Thanks for your reply, I got it. In addition, I would like to ask if there is any recommendation for the standardized method. You said before that TPM/FPKM is not recommended
Hi,
Without knowing exactly what you're trying to compare, it would be difficult. You mention that it's not a "case-control" experiment, in which case, are you comparing within the same sample?
Thanks
Thank you, For example, we have samples of multiple tissue types at different developmental stages, and we want to know that whether a particular TE highly expressed in one tissue at a developmental stage.

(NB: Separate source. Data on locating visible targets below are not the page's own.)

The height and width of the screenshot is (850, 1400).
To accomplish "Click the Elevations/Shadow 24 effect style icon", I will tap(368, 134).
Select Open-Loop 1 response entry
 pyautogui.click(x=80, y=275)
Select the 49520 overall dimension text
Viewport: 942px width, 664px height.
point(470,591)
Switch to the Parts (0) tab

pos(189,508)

Thanks
We wanted to use the conventional standardization method (TPM/FPKM) for quantification and then compare the expression levels in different tissues with development stage Thanks
Hi,
You can still do "case-control" style comparisons. You can first try to visualize the TE expression using VST-normalized data to see if there's a tissue with higher expression than others (e.g. heatmap). Then you can designate tissues of interest as your "case", and the other tissues in that developmental stage as "control", and then run a case-control comparison between them using the raw counts and a differential analysis algorithm.

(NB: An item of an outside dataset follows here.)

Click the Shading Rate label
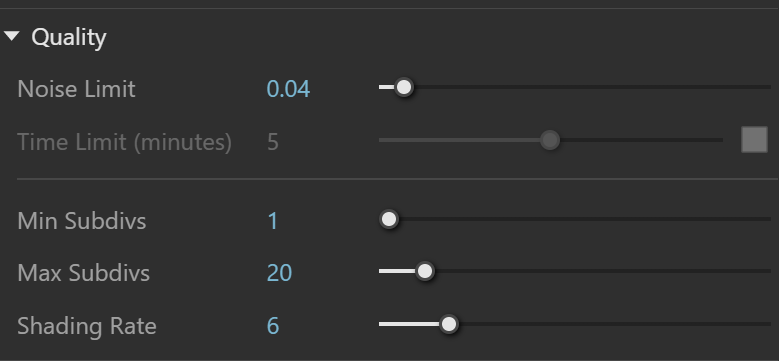Viewport: 779px width, 361px height. (87, 327)
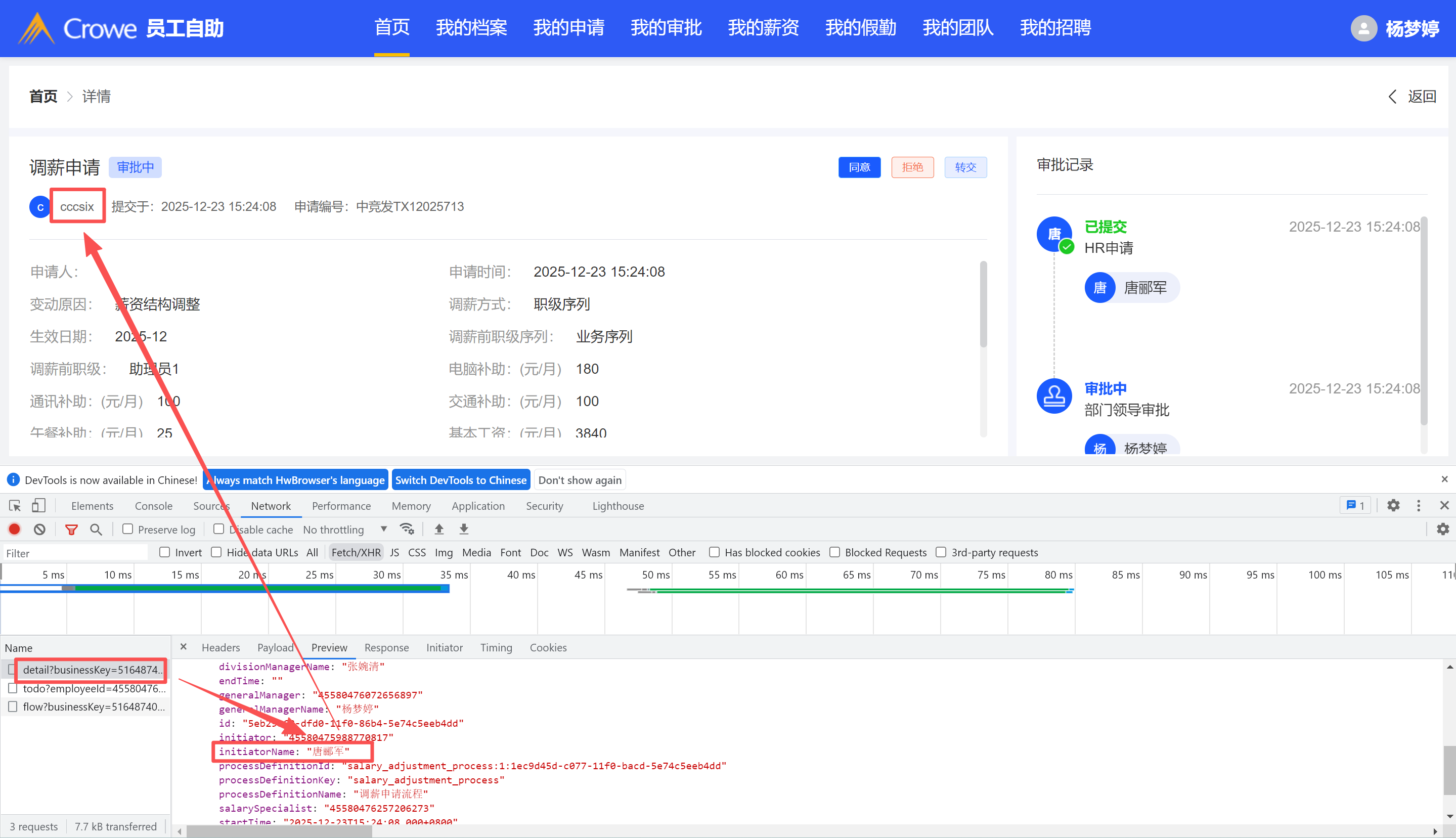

Or you can do "pairwise" comparison, where you designate each tissue as a case, and the others as control, and look for differential expression. In that case, I would take all the raw p-value, and do multiple testing correction (e.g. FDR) on all of them
You can also do that with different developmental stages of the same tissue, and (technically) different developmental stages of different tissues. However, the comparison might not be as useful as there are too many variables to account for.
Thanks
Thanks for your reply, If we want to compare every stage and every tissue, the number of combinations is very large. We now just to find the TE that is highest expressed (Fold change ) in a particular tissue stage as the specific TE, whether VST values can be used for expression levels?
Hi,
What you can try is to run one comparison with a differential analysis algorithm using all the samples that you want to look at. Since they are performing the normalization as part of the analysis, you can output the normalized values (and/or VST values) to then visualize on a heatmap. It doesn't really matter which exact case-control you run, as long as you can get the algorithm to output normalized counts that you can then process later on (with VST) and visualize (with heatmap).
Thanks.
Thank you very much for your kind and prompt reply! I will give it a try based on your suggestion.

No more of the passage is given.